_Set exercise:_ Rescale the part of the data that opens with the line containing "You are a GUI" and closes with the line containing "Action: [x=875, y=136]". Write out all of its lines, and multiply each coordinate in the answers by 1.55, rounding to whole numbers with halves rounded up. Leave the pictures out.

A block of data
++++++++++
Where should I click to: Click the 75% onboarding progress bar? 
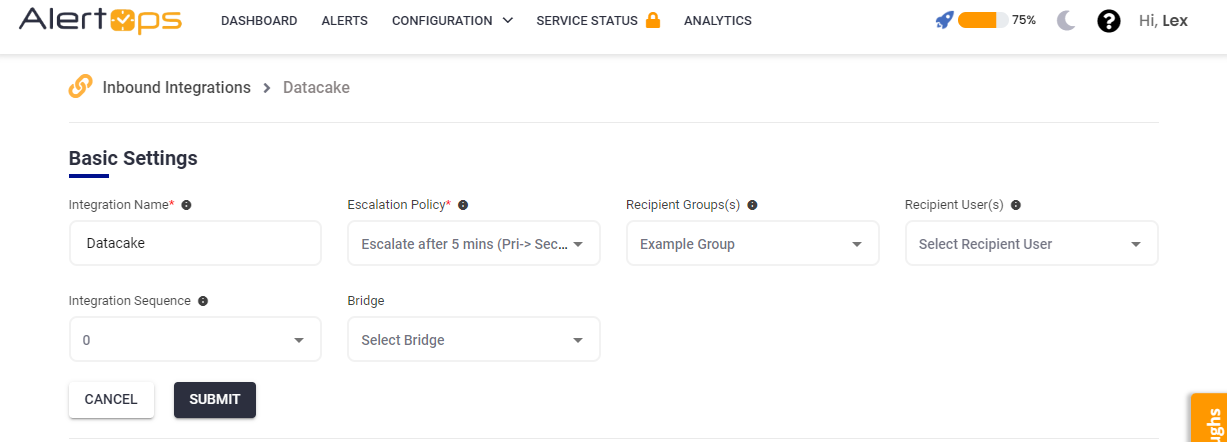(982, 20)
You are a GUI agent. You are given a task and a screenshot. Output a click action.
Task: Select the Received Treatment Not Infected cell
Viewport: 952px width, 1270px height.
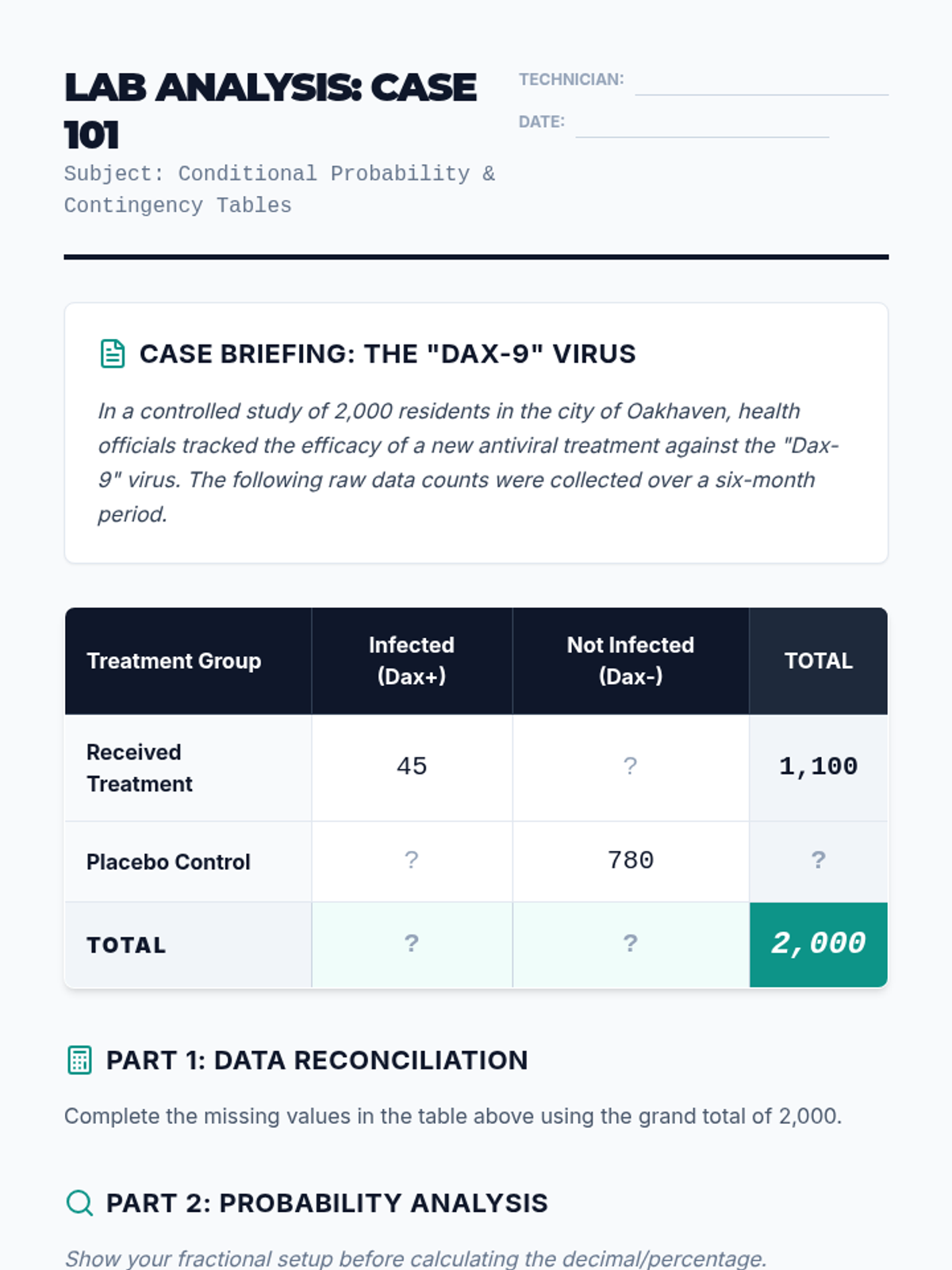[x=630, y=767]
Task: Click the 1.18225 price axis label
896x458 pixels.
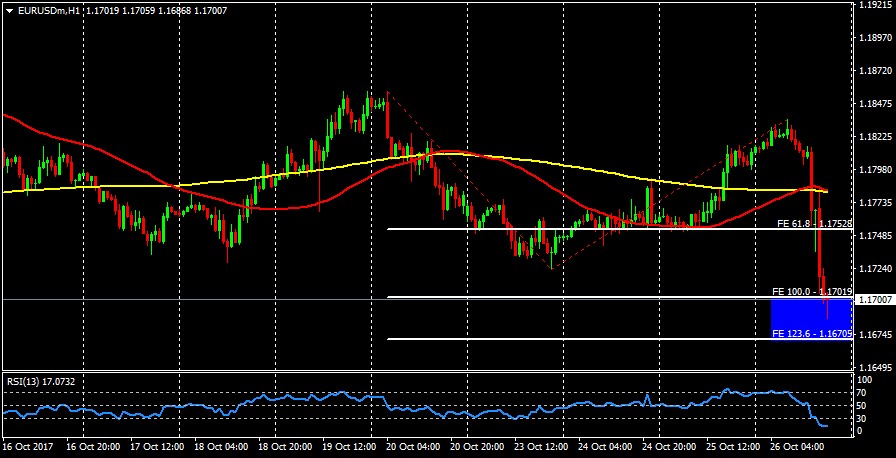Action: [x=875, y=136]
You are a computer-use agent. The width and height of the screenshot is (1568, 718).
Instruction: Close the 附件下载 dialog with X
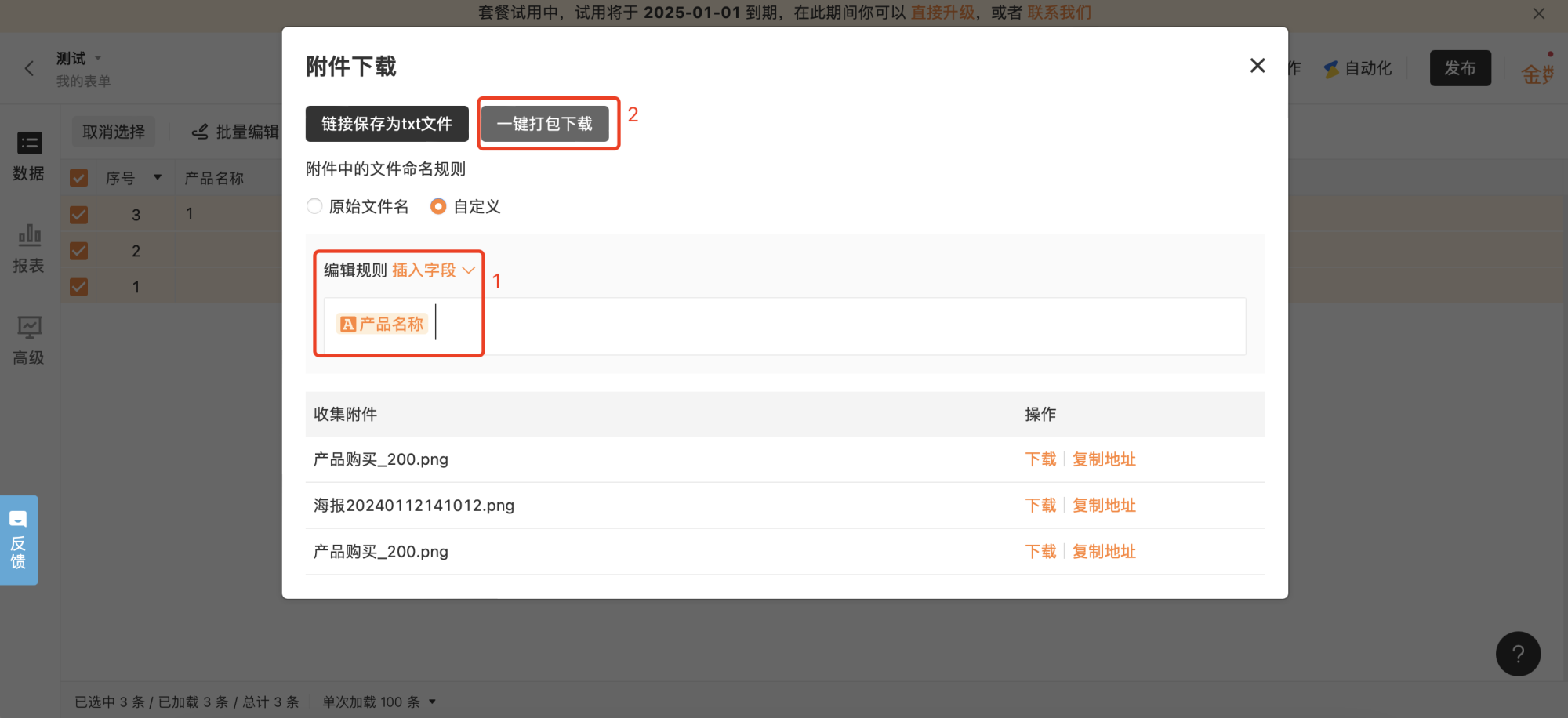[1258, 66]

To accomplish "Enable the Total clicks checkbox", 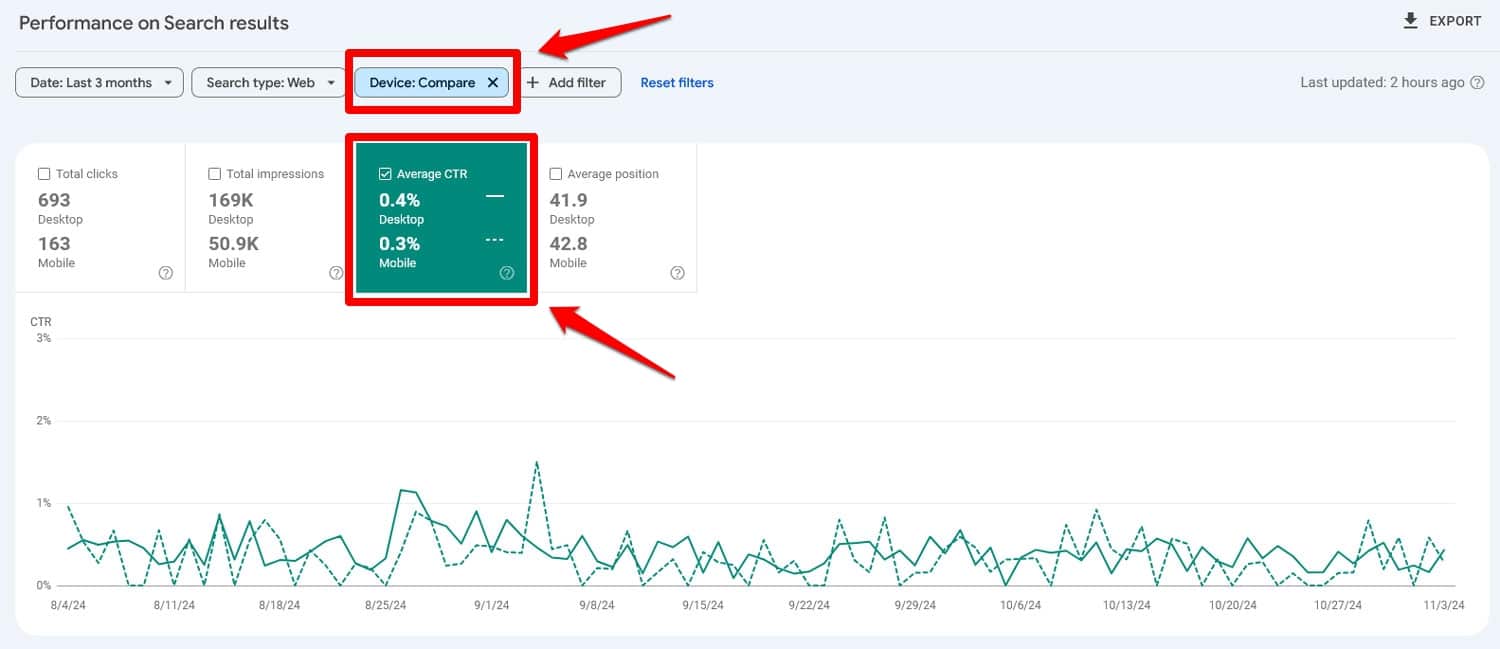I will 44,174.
++++++++++
_Task response:_
You are a GUI agent. You are given a task and a screenshot. Output a click action.
Task: Select the Received Treatment Not Infected cell
Viewport: 952px width, 1270px height.
[x=977, y=1189]
Task: Click the 1.18225 price axis label
896x458 pixels.
Action: [x=1356, y=211]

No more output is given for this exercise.